## Keras LSTM Time-Series Prediction

Long Short-Term Memory (LSTM) Recurrent Neural Network (RNN) can be used to learn time-series data. Using Mean Square Error as a loss function it is possible to the future values of a time series. Here, an LSTM RNN is trained on the closing price of S&P500 time series with a lookback window of 10 days. A trading strategy can be constructed by using LSTM prediction price change sign as a signal for upward or downward price movement. For a momentum strategy, we long S&P500 whenever prediction is above a positive threshold, we short S&P500 when the prediction is below a negative threshold and we clear positions otherwise. 


In [1]:
# import matplotlib
%matplotlib inline

import numpy as np
import pandas as pd

from keras.models import Sequential
from keras.layers import Dense
from keras.layers import LSTM

from sklearn.preprocessing import MinMaxScaler
from sklearn.metrics import mean_squared_error

from pandas_datareader import data
from datetime import datetime
import pytz

import matplotlib.pyplot as plt

np.random.seed(0)

  from ._conv import register_converters as _register_converters
Using TensorFlow backend.


In [2]:
def create_dataset(dataset, look_back=1):

    dataX, dataY = [], []
    for i in range(len(dataset)-look_back-1):
        dataX.append(dataset[i:(i+look_back),0])
        dataY.append(dataset[i+look_back,0])

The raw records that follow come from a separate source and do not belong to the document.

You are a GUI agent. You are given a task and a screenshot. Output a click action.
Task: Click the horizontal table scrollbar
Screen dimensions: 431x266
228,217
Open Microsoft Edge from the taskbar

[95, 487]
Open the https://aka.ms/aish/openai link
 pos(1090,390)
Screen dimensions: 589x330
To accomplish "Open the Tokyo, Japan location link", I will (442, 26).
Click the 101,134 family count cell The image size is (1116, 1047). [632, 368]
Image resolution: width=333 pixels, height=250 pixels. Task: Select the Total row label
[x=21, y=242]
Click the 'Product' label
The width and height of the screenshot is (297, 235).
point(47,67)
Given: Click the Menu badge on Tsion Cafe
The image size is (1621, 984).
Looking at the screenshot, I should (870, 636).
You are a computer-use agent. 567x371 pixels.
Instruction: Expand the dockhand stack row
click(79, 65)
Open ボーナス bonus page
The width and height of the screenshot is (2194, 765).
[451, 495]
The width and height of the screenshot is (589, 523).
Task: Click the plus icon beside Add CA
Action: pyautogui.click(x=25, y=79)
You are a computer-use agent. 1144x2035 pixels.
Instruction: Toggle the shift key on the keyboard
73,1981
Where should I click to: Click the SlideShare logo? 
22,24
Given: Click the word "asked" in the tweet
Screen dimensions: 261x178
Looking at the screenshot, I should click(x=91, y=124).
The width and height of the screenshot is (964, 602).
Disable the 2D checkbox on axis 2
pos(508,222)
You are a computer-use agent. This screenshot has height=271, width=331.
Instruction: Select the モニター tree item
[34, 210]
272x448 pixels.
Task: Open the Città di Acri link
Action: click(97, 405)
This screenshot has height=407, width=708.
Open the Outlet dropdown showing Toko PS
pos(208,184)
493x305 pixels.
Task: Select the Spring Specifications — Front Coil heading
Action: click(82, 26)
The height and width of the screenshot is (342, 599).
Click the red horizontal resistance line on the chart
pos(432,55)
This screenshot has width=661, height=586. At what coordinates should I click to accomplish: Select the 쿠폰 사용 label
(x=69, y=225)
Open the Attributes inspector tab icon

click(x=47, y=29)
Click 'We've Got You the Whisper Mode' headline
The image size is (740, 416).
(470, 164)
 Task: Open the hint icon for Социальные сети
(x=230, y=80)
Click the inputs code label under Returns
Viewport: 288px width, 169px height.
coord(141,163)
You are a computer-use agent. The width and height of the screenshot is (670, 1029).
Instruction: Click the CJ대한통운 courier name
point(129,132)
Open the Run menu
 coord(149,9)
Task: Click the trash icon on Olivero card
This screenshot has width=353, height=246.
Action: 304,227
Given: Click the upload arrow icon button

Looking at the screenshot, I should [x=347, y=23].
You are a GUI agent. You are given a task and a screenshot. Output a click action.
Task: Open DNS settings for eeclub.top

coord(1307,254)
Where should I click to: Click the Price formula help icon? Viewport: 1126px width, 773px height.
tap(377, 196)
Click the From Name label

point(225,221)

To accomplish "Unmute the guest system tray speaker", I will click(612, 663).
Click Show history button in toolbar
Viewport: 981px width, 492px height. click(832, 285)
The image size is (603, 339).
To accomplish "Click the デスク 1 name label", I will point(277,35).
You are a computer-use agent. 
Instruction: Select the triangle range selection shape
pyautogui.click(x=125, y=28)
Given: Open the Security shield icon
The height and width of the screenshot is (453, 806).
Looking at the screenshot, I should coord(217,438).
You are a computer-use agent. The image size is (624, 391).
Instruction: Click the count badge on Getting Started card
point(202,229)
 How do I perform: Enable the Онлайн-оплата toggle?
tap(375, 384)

    return np.array(dataX), np.array(dataY)

In [4]:
from pandas_datareader.google.daily import GoogleDailyReader

@property
def url(self):
    return 'http://finance.google.com/finance/historical'

GoogleDailyReader.url = url

# get data

import pandas_datareader as pdr
from datetime import datetime

start = datetime(2010,1,1)
end = datetime(2014,1,1)
ret = pdr.get_data_google(['AAPL'], start, end)

In [6]:
#load data
start = datetime(2015, 1, 1, 0, 0, 0, 0, pytz.utc)
end = datetime(2016, 1, 1, 0, 0, 0, 0, pytz.utc)
# spy = data.DataReader("SPY", "google", start, end)
spy = pdr.get_data_google(['SPY'], start, end)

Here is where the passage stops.